Take the line with "Click the help question mark icon" as the first and the last line of the data as the end. Write out both and every line between exactly, except pictures.

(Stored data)
* * *

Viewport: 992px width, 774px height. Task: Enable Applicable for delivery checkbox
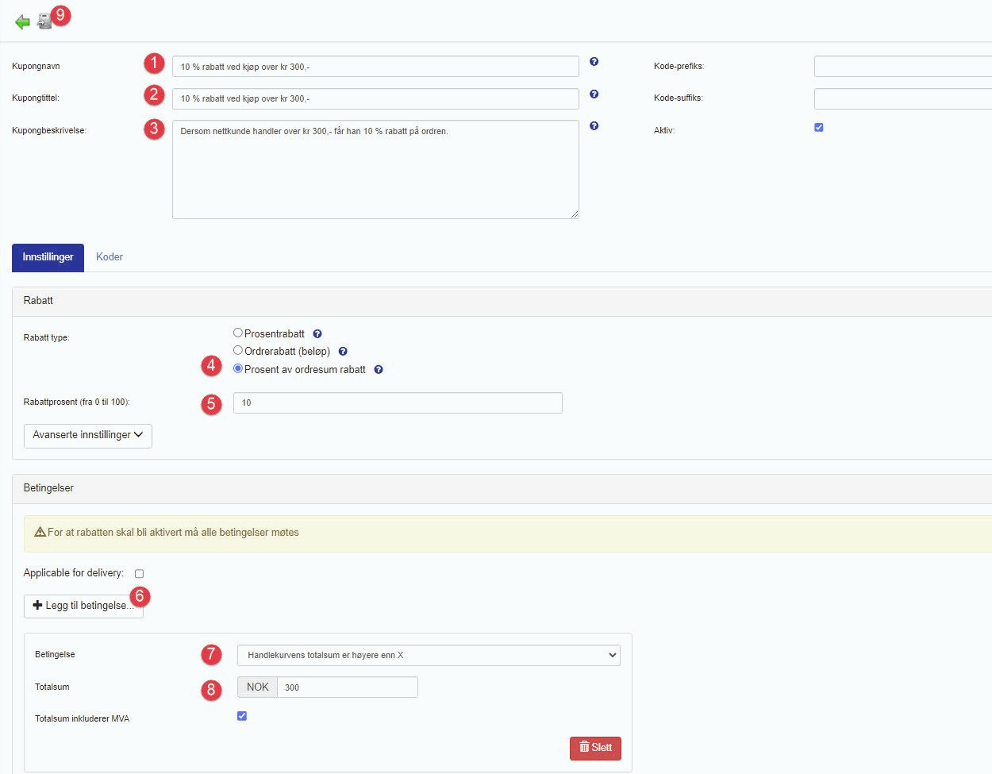click(x=140, y=574)
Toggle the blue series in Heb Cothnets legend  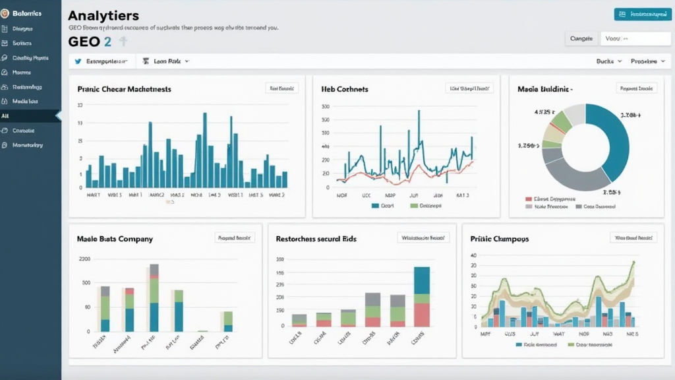coord(375,206)
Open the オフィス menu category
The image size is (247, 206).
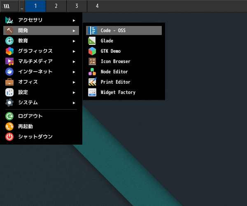click(28, 82)
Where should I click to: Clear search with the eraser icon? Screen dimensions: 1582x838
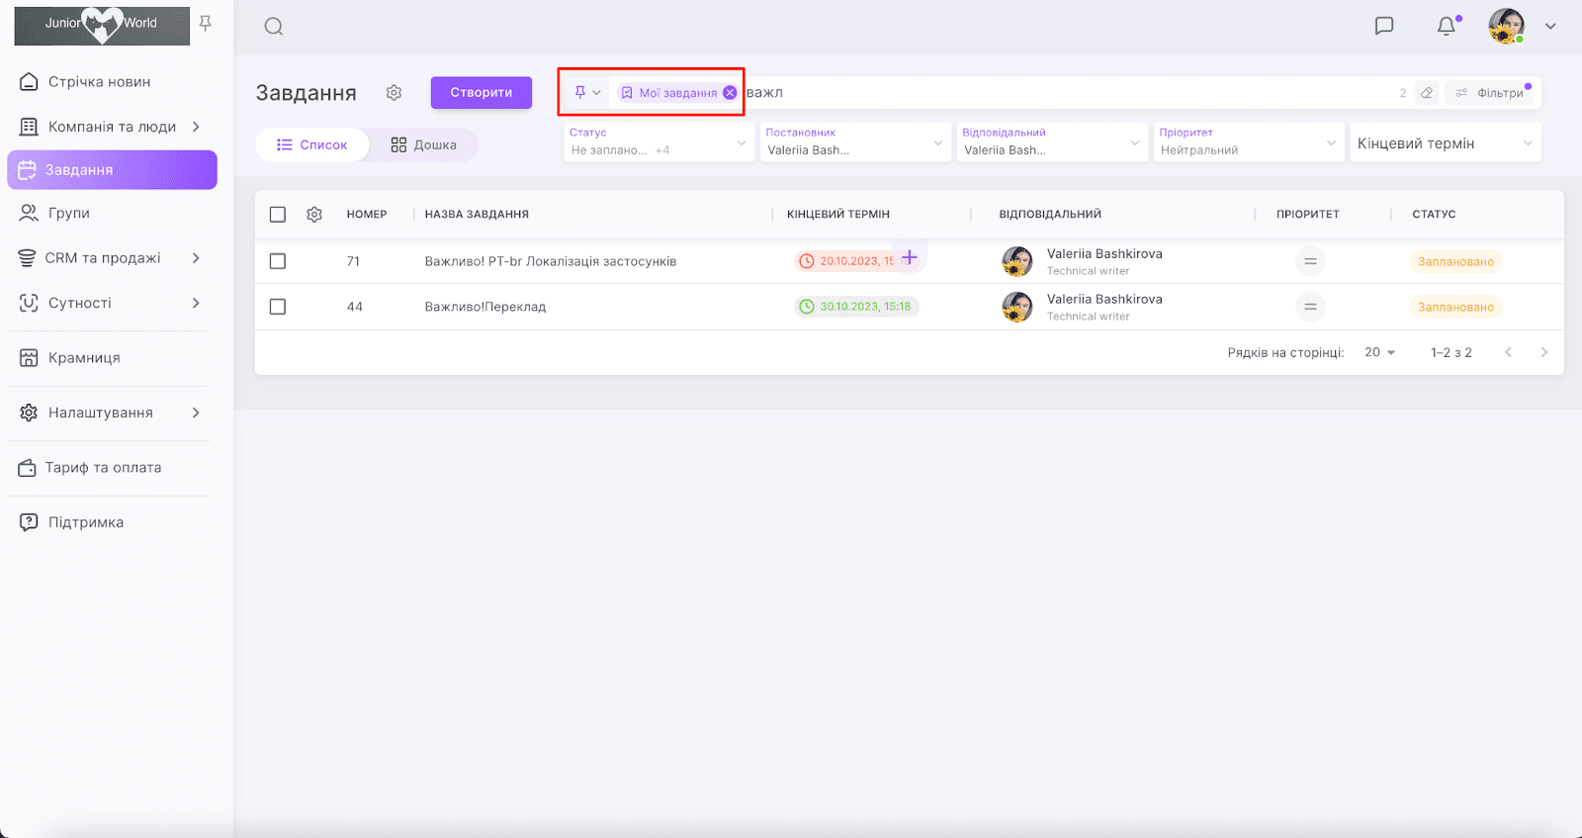coord(1426,93)
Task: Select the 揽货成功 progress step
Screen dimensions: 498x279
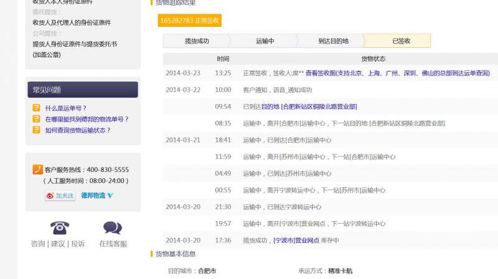Action: [197, 41]
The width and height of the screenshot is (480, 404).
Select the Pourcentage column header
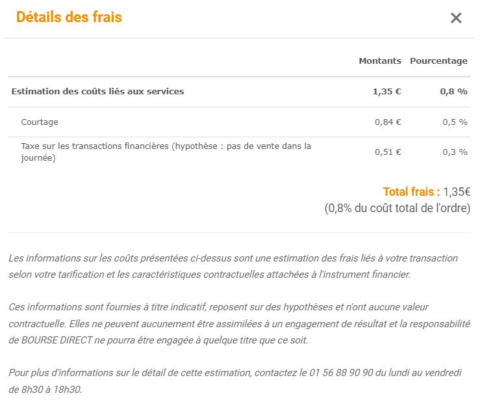pos(438,61)
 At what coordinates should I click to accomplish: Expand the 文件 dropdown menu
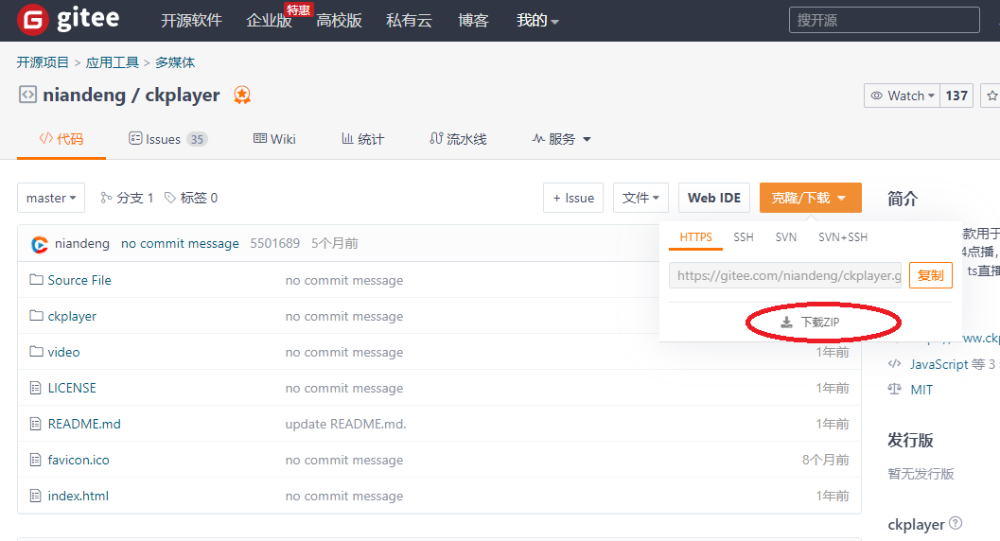pyautogui.click(x=640, y=198)
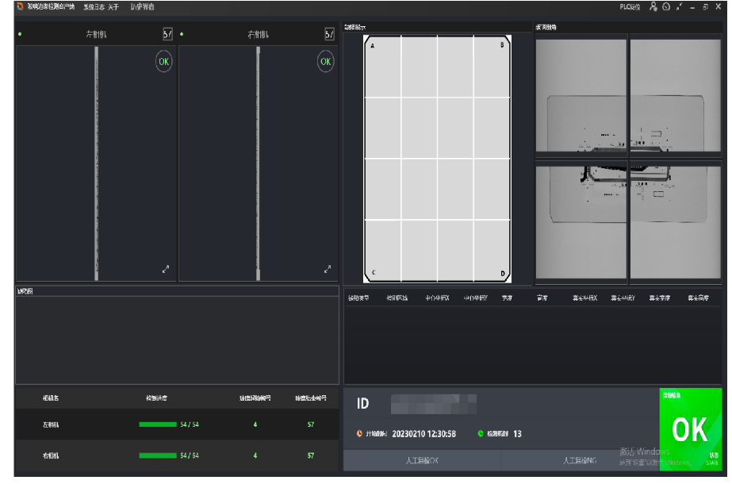The width and height of the screenshot is (732, 484).
Task: Click corner A region on glass diagram
Action: [x=374, y=46]
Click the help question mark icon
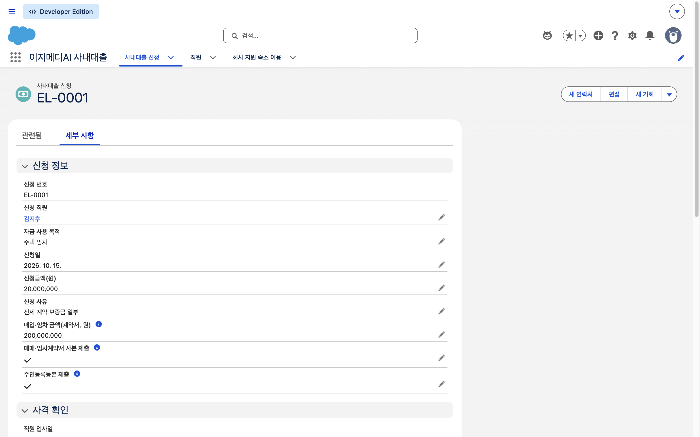The image size is (700, 437). coord(615,36)
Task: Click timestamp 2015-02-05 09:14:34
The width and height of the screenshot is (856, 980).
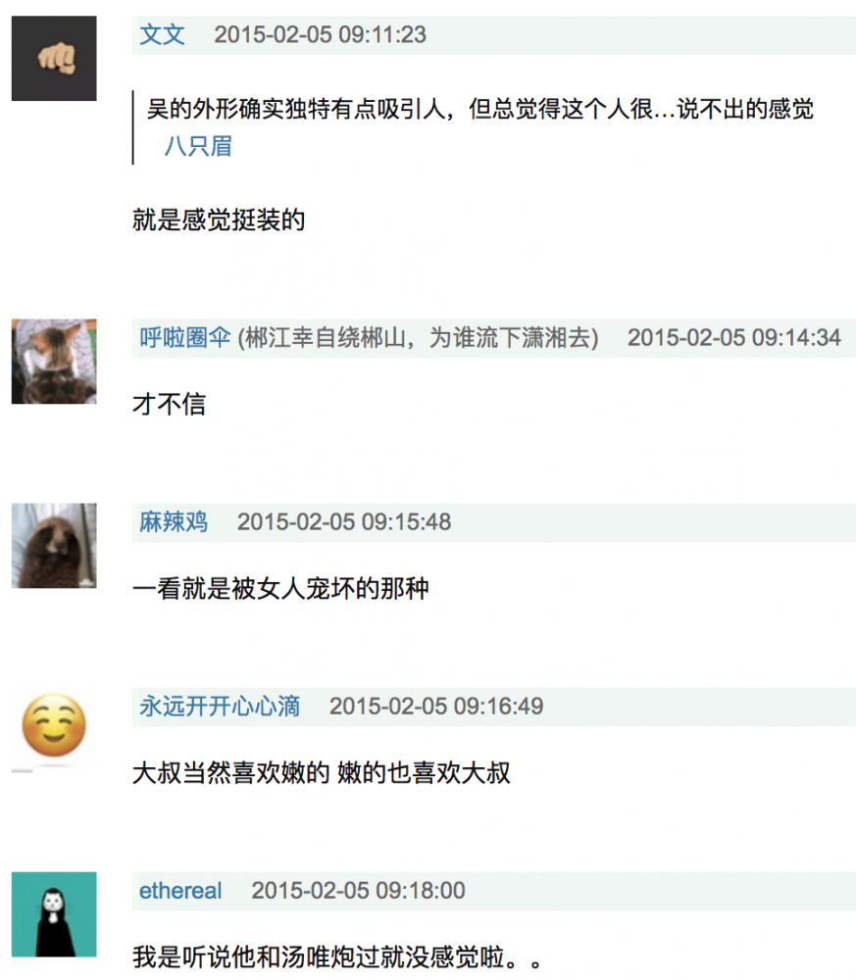Action: pyautogui.click(x=734, y=337)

* * *

▶ [RESPONSE FOR THIS EXERCISE]
Click the help question mark icon
The image size is (700, 437). coord(615,36)
Task: Click timestamp 2015-02-05 09:14:34
The width and height of the screenshot is (856, 980).
Action: pyautogui.click(x=734, y=337)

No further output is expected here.